First, that it has no motive or human rationale. Longnecker says, “The Fr. Mendoza character in Deliver Us From Evil tells Sarchie that he has witnessed plenty of human evil, but this is ‘secondary’ evil… In human evil there is always a mixed motive. So when we see cop Sarchie pound a pedophile murderer to death with his bare fists we understand he does so in a seemingly justified vengeful rage. Fr. Mendoza says that the primary evil knows no such rational.”

So primary evil is unjustified – it is chaotic and unpredictable. This is probably what makes it so horrifying to human beings, who would rather twist themselves through any moral gymnastics rather than simply perform evil for its own sake. Evil, when done in the name of good, is far more relatable to the human soul than evil done in the name of evil itself.

Secondly, Longnecker implies that this chaotic evil is far below you. “Without truth and rational capacity the possessed persons become sub human…They snarl, bite, and scratch. The lie forces human beings into a sub human bestial condition.”   As a human being, you are far more than just electrical brain impulses that jerk around your body. You have a free will that comes from your soul, and when that free will (and self-restraint) is momentarily suspended by the demonic in horror films, the truth about the nobility of the soul is revealed.

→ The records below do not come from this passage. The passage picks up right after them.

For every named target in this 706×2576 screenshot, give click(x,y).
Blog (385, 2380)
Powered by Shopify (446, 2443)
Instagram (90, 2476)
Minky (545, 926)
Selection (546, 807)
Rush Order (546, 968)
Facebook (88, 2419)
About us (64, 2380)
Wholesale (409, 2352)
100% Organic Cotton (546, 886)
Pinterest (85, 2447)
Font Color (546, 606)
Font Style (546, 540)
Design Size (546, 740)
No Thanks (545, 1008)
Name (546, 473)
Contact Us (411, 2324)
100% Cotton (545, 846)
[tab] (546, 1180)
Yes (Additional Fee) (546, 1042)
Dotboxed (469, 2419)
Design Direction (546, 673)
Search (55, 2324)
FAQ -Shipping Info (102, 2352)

Be that as it may, I still don’t plan to become a connoisseur of horror movies – particularly those with a demonic theme. Delving farther into the nature of evil in the name of any entertainment medium is just not something I can stomach. Besides, Martin Luther says that, “The best way to drive out the devil, if he will not yield to texts of Scripture, is to jeer and flout him, for he cannot bear scorn.”

 

I posit that the best way to approach the horrific and demonic is to simply laugh at it and walk away. Nothing more is needed.

 

Do horror movies (especially the demonic) have a rational purpose in our society?

Do you personally find them edifying, or are you just there for the “thrills”?